Capability-Centric Platform — Overview

The platform is a collection of data infrastructure stacks (Datahub, Airflow, Trino, JupyterHub, etc.). As the stack count grew, a structural problem emerged: the compose model required operators to think in terms of stack topology — which stacks exist, what they depend on, how to wire them together. This is the wrong abstraction for the intended user.

This document covers the problem, the decision, and the mental model that drives everything else in this ADR set. For what changes in platform-stacks see Bundle Structure. For what changes in the control plane see Control Plane.

The Problem

Integration logic lived inside app bundles

Cross-stack wiring was implemented as post-deploy phases inside the owning app's bundle:

aws/datahub post-deploy: seeds a PAT, registers Airflow as a lineage source, registers Trino as a data source
aws/ranger post-deploy: seeds default policies

This created two problems:

Redeploying the app reruns the seeds. The Datahub bundle had no way to distinguish "first install" from "upgrade". Seeds were protected only by Kubernetes Job semantics (ttlSecondsAfterFinished), which is implicit and fragile.
The owning app had to know about every app it connects to. The Datahub bundle contained Airflow-specific logic. If a workspace deployed Airflow without Datahub, or Datahub without Airflow, the bundle still carried dead configuration for the missing stack.

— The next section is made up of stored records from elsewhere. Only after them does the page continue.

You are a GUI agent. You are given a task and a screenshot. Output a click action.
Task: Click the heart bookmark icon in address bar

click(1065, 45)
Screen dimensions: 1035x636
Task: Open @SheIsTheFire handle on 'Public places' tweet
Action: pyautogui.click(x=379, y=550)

The compose was a wiring diagram, not a product surface

The compose file (compose/aws/delta-spark.yaml) was a list of stack slugs and dependency edges. Adding a new integration meant editing the compose YAML — an operator concern, not a user concern. There was no way to represent "this workspace uses data lineage" without knowing which two stacks data lineage connects.

The Decision

Users configure capabilities, not stacks. The platform is responsible for knowing which stacks a capability requires and how to wire them.

A user enabling "Data Lineage" does not need to know that this requires Datahub, Airflow, and a PAT seed job. They see a toggle. The platform handles the rest.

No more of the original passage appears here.